TRY IT: Out of the material that follows, write out exactly the lines from the line with "Task: Select the Coventry Arena Tesco store" to the line with "Task: Open the Residents menu", both ends included, and no others.

THE DATA:
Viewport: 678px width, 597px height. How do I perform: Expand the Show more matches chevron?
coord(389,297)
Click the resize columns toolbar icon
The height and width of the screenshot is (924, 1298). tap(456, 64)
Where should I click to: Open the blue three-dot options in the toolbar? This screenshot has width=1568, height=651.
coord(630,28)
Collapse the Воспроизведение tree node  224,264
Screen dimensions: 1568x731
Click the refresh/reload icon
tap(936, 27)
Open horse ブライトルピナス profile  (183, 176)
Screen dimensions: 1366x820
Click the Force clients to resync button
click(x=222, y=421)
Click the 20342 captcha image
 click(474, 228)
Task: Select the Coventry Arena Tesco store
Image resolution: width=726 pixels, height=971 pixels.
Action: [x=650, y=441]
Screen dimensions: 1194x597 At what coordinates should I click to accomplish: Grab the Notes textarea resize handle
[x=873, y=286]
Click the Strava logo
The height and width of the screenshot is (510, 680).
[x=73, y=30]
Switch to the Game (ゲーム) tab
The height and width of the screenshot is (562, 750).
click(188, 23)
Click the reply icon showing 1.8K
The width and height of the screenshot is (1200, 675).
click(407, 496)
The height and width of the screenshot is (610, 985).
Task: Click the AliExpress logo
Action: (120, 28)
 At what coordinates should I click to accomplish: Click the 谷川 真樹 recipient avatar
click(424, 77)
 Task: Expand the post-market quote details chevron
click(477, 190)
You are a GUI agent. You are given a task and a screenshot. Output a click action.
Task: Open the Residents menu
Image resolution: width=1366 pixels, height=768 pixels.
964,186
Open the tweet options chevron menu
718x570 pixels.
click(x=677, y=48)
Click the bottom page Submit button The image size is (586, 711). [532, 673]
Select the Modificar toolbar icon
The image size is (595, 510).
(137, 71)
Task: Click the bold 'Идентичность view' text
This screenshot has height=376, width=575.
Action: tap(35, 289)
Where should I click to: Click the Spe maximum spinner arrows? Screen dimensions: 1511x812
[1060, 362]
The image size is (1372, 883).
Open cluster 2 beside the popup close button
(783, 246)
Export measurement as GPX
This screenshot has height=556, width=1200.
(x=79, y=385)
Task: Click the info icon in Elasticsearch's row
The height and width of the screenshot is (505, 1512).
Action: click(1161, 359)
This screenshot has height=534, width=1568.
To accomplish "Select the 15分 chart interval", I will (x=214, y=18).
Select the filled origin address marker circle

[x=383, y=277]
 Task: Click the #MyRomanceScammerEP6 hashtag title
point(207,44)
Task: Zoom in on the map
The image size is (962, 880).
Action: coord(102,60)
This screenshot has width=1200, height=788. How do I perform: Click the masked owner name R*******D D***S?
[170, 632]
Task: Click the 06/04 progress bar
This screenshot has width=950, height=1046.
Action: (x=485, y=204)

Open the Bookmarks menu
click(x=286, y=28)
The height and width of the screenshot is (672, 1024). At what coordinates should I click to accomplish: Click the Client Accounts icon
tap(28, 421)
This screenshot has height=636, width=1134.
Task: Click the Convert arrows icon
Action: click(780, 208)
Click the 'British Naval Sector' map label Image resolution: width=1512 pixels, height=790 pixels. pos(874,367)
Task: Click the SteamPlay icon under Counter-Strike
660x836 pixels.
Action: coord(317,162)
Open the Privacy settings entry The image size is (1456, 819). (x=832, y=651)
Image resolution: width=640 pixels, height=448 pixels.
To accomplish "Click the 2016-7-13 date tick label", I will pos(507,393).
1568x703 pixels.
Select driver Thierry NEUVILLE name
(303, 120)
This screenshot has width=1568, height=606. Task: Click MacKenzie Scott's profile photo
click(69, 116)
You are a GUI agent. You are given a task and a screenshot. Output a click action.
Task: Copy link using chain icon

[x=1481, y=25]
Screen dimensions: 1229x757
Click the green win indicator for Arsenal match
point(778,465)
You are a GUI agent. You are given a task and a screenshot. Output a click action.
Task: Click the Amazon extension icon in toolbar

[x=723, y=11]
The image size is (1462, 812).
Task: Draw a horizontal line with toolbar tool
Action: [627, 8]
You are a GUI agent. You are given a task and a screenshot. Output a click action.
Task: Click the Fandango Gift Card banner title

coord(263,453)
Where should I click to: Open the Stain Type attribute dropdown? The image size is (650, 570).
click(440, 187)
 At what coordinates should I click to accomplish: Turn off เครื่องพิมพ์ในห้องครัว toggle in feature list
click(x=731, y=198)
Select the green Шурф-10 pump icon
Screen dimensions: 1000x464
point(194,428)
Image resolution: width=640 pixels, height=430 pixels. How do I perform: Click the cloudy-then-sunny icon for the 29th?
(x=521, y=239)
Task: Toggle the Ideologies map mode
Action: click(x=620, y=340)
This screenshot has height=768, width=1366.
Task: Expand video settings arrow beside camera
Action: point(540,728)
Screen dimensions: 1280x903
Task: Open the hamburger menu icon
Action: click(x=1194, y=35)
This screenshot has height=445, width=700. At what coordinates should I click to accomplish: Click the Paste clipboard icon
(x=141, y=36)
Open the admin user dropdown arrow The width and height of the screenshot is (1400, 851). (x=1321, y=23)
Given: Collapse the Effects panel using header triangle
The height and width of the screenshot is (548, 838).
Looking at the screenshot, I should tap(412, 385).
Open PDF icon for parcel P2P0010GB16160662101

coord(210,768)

ANSWER SECTION:
Task: Select the Coventry Arena Tesco store
Image resolution: width=726 pixels, height=971 pixels.
Action: [x=650, y=441]
Screen dimensions: 1194x597 At what coordinates should I click to accomplish: Grab the Notes textarea resize handle
[x=873, y=286]
Click the Strava logo
The height and width of the screenshot is (510, 680).
[x=73, y=30]
Switch to the Game (ゲーム) tab
The height and width of the screenshot is (562, 750).
click(188, 23)
Click the reply icon showing 1.8K
The width and height of the screenshot is (1200, 675).
click(407, 496)
The height and width of the screenshot is (610, 985).
Task: Click the AliExpress logo
Action: (120, 28)
 At what coordinates should I click to accomplish: Click the 谷川 真樹 recipient avatar
click(424, 77)
 Task: Expand the post-market quote details chevron
click(477, 190)
You are a GUI agent. You are given a task and a screenshot. Output a click action.
Task: Open the Residents menu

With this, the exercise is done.